Guerre avec les sentiments
Dès lors, la répétition de telles références dans les médias crée une sorte de conditionnement émotionnel. L’analyse psychologique des médias par les philosophes Max Horkheimer et Theodor Adorno a déjà fourni de nombreuses preuves du conditionnement médiatique et de la régulation des émotions. Tandis que les histoires des victimes du massacre du Hamas et celles des otages de Gaza sont racontées en boucle à la télévision israélienne, la guerre à Gaza peut continuer. En Allemagne, la culpabilité allemande dans l'Holocauste se traduit par la sécurité d'Israël comme raison d'État allemande, et il ne semble y avoir aucune alternative aux livraisons d'armes. Ce n’est pas un jeu avec des émotions, c’est une guerre avec des sentiments.

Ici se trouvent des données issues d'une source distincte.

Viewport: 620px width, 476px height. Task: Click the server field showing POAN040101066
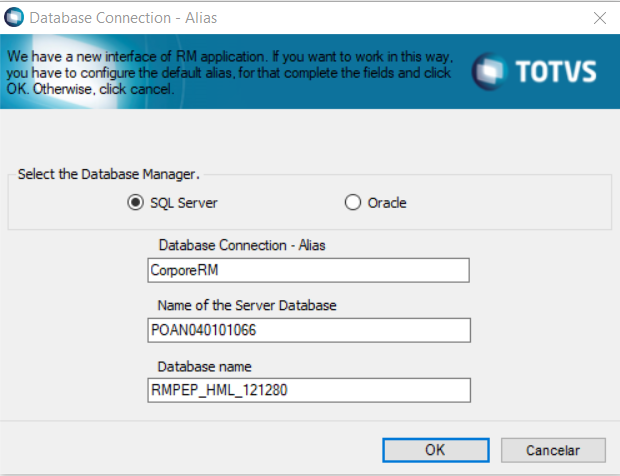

C'est pourquoi je suis mal à l'aise non seulement avec les dictons « Rivière », mais aussi avec les références qui y sont faites. Oui, il y a de l'antisémitisme parmi les Palestiniens, oui, il n'y a pas que de bonnes personnes qui vivent dans les territoires palestiniens. Beaucoup disent que lorsqu’ils entendent parler du massacre du Hamas, la guerre à Gaza semble mineure et justifiée. Lorsque les mêmes personnes entendent parler de la guerre à Gaza, le massacre du Hamas leur paraît minime. Peut-être qu’on ne peut pas faire les deux en même temps.
Cependant, vouloir souligner le manque d’empathie des Palestiniens, qui sont beaucoup moins représentés en Allemagne, sert à poursuivre la guerre – et ne fait que montrer notre mauvais côté. En fin de compte, beaucoup voudront certainement être oui, mais de gauche. Mais alors, cela aurait dû être écrit il y a longtemps, y compris à la première page de ce journal : cessez-le-feu, immédiatement.